I look at these verses sometimes.. and some days I think I can attain that goal.. and other days.. not so much... I am a jealous person.. I don't like people to touch what is mine.. I don't like people to touch even what I want to be mine... 
I remember in the past I would think well I am a great person so if they mess around and lose me it would be their loss... but that is a stupid mentality... truly.. when someone is hurt by someone else.. usually everyone involved is hurt.. 
what is it that makes me jealous? I would guess it is the truth of insecurity.. in my own case usually insecurity hidden by the look of confidence... 
why do I demand my own way?.. well idk.. I think this one could be selfishness.. and imagining I am always right... 
I definitely can be irritable.. usually leading back to not getting my own way.. 
and I would love to be able to say that I keep no record of being wronged.. but that would be a lie... 
how do you really keep no record of being wronged? I mean even if you forgive someone.. don't you still fear that hurt will come back around again? how do we get rid of that?

I think the only way that we can ever really love someone is through Christ.. His love is pure and real.. even when mine is not.. Father continue to change me into someone who loves others as You do.. unconditionally.. forgetting all wrongs.. trusting.. and allowing others to be themselves and me being happy about it... 

Monday, February 8, 2016

matthew: 5: 43-45 “You have heard the law that says, ‘Love your neighbor’ and hate your enemy. But I say, love your enemies! Pray for those who persecute you! In that way, you will be acting as true children of your Father in heaven. For he gives his sunlight to both the evil and the good, and he sends rain on the just and the unjust alike.

when was the last time you prayed for someone that treats you badly... 
I admit it is easier to love someone who loves you back.. it is very hard to be kind to someone who treats you badly.. lies about you.. 
we have a woman at church who truly just hates me.. she is an old woman.. many people don't like her.. she is rude and hateful.. and she talks badly about me.. and I strive to speak and say hello to her with a smile every time I see her.. just because I am thinking there is something wrong that makes her so terrible.. 
now we have another old woman.. she used to be very close to me.. invited me to her house for dinner on holidays.. all in one day she decided she didn't like her husband to hug me.. (insert serious look of confusion) now we are talking about an old man.. easily 75 or more.. do you really think I am looking at your man?? come on now.. clearly you have been infiltrated by the enemy in your mind if that is your thought... anyways.. now she treats me badly.. and I find it very hard to pray for her.. to be nice to her.. even to speak to her.. because she turned on me all at once over nothing.. and it hurt my feelings.. I am nothing if I am not loyal.. sheesh.. even if your man was young I wouldn't look at him..

### Exercises
1. Answer each question using the reflection on love and forgiveness above. Put each answer on its own line, marked (a), (b), and (c).
(a) What does the writer guess is behind their jealousy?
(b) Which Bible passage is quoted under the date Monday, February 8, 2016?
(c) How old does the writer say the second old woman's husband is?
2. Rewrite the paragraph of the reflection on love and forgiveness that begins "we have a woman at church" in a shorter form, keeping its main facts.

### Recorded information
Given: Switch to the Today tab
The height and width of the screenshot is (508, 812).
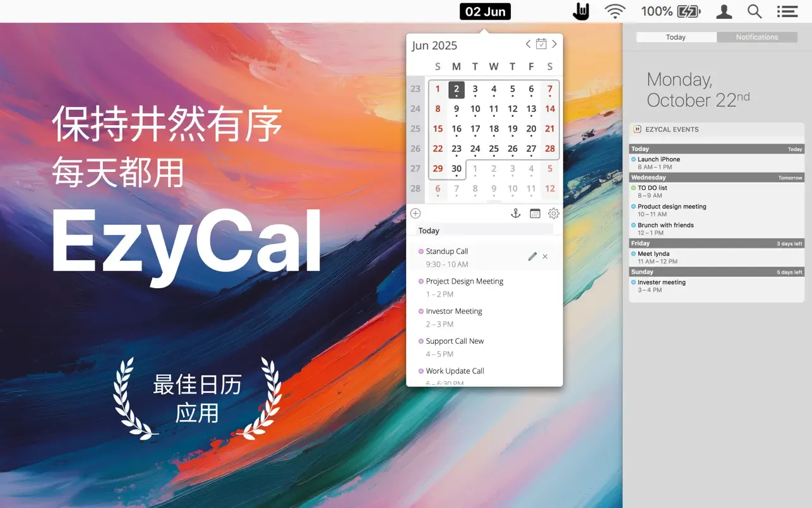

### Responses by task
1.
(a) Insecurity, usually hidden by the look of confidence.
(b) Matthew 5:43-45.
(c) Easily 75 or more.

2. An old woman at church truly hates me. She is rude and hateful, many people don't like her, and she talks badly about me. Still, I try to say hello to her with a smile every time I see her, because I think something must be wrong that makes her so terrible.